特に目的もなく歩いて、小さな雑貨屋に入って、ユキが変な形のマグカップをしばらく眺めていた。買わずに出た。公園のベンチに座って、缶コーヒーを飲んだ。
「ねえ、アキ」
「うん」
「私のこと、最初から好きだった?」
アキは缶コーヒーを持ったまま止まった。
最初から。最初、というのがどこを指すのかによる。聞き役をしていた頃から、という意味なら、そうだ。でもそれを認めると、ずっと隠していたことも認めることになる。
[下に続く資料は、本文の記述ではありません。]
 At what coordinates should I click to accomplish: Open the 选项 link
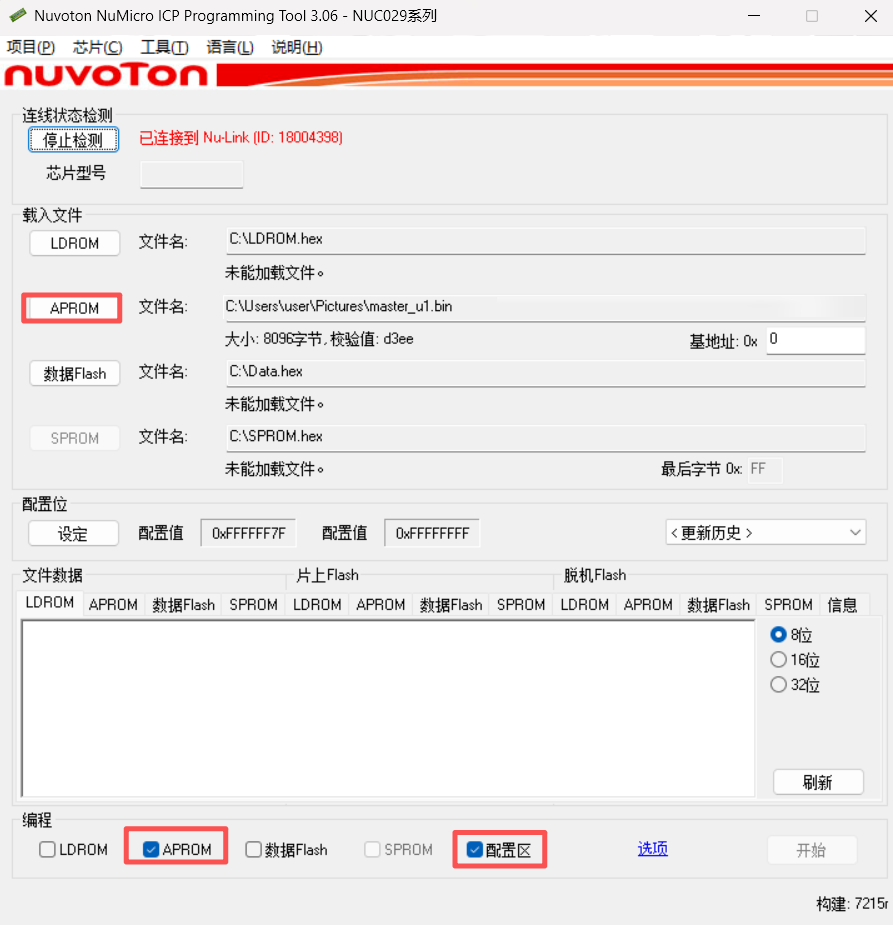tap(652, 849)
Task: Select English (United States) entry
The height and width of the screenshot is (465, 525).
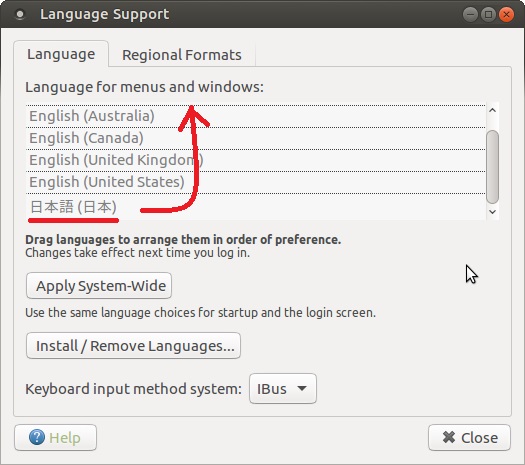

うまく答えをずらせばいい。「最初ってどこから?」と聞き返すか、「好きになったのは確かだよ」と時制を曖昧にするか。
でも。
「……わりと最初から」
出てきた。
ユキが笑った。何かを確認したような、満足したような笑いだった。
「やっぱり」
「やっぱり?」
「なんか、そんな気はしてた」
アキは缶コーヒーを見た。
「試した?」
「少し」とユキは言った。悪びれなかった。
アキは笑うべきか怒るべきかわからなくて、結局どちらでもない顔をした。
「性格悪いな」
「アキが正直に答えるかどうか、知りたかっただけだよ」
「知ってどうするんだ」
ユキはベンチの上で少し背伸びをして、それからアキの肩に頭を乗せた。
「安心した」
アキは何も言えなかった。
試されて、正直に答えて、安心された。なんだそれ、と思いながら、悪い気は全然しなかった。